What is being asked: Retype the material starting at the line that contains "at (500, 40)." and ending at its final line, copying each line character for character.

****

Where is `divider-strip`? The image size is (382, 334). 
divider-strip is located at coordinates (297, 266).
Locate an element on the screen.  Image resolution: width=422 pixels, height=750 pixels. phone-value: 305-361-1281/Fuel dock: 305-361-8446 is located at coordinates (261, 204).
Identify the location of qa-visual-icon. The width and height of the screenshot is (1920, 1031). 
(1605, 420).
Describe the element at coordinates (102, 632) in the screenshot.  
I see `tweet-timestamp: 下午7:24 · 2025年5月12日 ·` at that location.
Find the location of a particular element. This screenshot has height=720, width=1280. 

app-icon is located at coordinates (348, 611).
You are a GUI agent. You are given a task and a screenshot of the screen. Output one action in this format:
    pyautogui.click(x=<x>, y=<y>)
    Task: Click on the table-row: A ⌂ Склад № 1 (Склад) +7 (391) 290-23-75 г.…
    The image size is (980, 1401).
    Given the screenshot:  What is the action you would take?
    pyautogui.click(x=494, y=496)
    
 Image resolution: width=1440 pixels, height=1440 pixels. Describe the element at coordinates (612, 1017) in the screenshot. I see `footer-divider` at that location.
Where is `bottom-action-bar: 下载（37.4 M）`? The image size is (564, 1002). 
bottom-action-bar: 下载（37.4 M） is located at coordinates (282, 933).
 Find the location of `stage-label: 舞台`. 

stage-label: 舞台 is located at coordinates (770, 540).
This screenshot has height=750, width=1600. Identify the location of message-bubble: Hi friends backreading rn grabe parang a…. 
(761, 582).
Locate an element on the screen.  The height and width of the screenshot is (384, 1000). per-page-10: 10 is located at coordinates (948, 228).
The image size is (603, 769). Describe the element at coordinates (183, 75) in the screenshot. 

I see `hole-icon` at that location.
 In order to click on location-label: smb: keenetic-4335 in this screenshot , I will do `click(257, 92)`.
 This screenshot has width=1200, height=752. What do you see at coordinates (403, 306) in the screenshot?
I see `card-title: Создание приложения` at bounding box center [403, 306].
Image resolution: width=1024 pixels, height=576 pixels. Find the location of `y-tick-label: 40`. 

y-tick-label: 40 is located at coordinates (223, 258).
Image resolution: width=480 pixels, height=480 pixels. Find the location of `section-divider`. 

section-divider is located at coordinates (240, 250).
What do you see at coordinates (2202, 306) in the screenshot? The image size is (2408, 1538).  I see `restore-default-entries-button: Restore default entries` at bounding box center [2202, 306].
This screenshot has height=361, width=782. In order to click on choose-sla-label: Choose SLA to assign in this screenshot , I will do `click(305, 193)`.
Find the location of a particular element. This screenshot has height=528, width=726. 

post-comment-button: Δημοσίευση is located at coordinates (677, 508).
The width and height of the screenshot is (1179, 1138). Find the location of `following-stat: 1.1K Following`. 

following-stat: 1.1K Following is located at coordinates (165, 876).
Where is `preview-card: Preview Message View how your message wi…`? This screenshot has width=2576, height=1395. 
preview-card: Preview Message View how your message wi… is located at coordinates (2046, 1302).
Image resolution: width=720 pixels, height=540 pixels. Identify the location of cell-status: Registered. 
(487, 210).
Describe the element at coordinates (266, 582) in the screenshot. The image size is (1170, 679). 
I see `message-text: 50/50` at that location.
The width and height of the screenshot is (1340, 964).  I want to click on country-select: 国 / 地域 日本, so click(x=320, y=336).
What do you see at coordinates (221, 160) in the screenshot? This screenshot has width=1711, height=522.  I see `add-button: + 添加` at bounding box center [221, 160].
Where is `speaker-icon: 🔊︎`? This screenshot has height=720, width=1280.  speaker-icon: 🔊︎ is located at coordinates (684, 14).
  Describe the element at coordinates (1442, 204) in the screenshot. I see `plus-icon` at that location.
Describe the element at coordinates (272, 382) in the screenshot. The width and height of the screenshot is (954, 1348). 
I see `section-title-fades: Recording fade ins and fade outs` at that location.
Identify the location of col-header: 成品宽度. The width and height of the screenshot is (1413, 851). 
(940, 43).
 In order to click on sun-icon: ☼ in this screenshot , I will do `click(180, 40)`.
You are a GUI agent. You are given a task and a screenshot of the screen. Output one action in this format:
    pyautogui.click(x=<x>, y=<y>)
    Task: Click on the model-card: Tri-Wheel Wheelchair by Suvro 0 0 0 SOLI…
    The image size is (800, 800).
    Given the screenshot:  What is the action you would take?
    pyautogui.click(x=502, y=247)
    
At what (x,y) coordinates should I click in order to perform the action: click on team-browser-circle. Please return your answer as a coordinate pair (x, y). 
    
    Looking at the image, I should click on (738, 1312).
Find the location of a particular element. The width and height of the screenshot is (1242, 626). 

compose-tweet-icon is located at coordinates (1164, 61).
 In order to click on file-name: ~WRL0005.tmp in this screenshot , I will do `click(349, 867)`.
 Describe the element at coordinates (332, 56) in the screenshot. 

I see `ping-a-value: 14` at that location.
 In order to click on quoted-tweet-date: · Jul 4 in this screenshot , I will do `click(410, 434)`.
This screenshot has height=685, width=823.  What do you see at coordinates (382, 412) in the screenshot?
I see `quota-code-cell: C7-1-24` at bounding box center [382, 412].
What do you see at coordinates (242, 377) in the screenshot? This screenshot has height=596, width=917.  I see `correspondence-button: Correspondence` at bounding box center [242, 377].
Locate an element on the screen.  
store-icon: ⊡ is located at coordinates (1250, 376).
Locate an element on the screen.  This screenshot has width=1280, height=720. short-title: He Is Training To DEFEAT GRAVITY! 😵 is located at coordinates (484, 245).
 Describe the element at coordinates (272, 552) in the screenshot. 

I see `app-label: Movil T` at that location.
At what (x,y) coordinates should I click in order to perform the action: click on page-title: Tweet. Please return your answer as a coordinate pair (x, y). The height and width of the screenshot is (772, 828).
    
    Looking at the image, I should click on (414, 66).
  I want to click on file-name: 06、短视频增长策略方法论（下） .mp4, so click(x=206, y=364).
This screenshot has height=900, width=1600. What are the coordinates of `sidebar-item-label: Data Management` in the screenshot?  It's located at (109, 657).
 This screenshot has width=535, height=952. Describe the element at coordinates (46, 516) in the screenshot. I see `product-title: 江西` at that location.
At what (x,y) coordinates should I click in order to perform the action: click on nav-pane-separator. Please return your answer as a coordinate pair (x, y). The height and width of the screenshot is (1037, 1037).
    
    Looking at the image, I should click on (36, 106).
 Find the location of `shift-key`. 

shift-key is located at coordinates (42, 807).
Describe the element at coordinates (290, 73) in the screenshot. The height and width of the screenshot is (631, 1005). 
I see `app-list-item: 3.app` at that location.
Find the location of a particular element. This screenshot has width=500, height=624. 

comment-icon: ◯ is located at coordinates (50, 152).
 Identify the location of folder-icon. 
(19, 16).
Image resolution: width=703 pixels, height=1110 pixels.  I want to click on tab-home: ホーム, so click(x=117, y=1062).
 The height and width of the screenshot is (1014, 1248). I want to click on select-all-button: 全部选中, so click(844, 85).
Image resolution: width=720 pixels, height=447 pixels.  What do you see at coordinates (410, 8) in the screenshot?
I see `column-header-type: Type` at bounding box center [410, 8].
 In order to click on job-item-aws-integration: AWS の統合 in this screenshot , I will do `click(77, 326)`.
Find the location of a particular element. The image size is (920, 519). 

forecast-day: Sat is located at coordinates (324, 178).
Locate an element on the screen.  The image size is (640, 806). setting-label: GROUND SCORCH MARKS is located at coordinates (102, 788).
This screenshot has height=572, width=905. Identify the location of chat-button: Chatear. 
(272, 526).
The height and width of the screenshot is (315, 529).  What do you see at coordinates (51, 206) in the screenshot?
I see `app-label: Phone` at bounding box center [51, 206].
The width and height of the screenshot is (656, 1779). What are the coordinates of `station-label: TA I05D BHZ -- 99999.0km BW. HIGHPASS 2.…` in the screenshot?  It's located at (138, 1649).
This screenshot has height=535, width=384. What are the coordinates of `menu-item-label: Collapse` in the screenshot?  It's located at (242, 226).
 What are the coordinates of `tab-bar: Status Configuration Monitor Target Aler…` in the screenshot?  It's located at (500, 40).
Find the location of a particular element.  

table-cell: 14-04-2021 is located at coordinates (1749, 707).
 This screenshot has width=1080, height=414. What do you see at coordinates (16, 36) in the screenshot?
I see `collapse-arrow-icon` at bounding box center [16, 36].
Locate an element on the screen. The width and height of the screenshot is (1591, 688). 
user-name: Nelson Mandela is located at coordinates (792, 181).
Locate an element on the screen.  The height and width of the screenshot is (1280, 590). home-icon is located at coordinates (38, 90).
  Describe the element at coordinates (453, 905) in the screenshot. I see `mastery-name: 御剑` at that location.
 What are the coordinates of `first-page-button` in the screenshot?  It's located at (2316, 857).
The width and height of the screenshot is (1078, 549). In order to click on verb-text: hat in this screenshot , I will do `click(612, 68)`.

****

Result:
 What are the coordinates of `tab-bar: Status Configuration Monitor Target Aler…` in the screenshot?  It's located at (500, 40).
Find the location of a particular element.  

table-cell: 14-04-2021 is located at coordinates (1749, 707).
 This screenshot has width=1080, height=414. What do you see at coordinates (16, 36) in the screenshot?
I see `collapse-arrow-icon` at bounding box center [16, 36].
Locate an element on the screen. The width and height of the screenshot is (1591, 688). 
user-name: Nelson Mandela is located at coordinates (792, 181).
Locate an element on the screen.  The height and width of the screenshot is (1280, 590). home-icon is located at coordinates (38, 90).
  Describe the element at coordinates (453, 905) in the screenshot. I see `mastery-name: 御剑` at that location.
 What are the coordinates of `first-page-button` in the screenshot?  It's located at (2316, 857).
The width and height of the screenshot is (1078, 549). In order to click on verb-text: hat in this screenshot , I will do `click(612, 68)`.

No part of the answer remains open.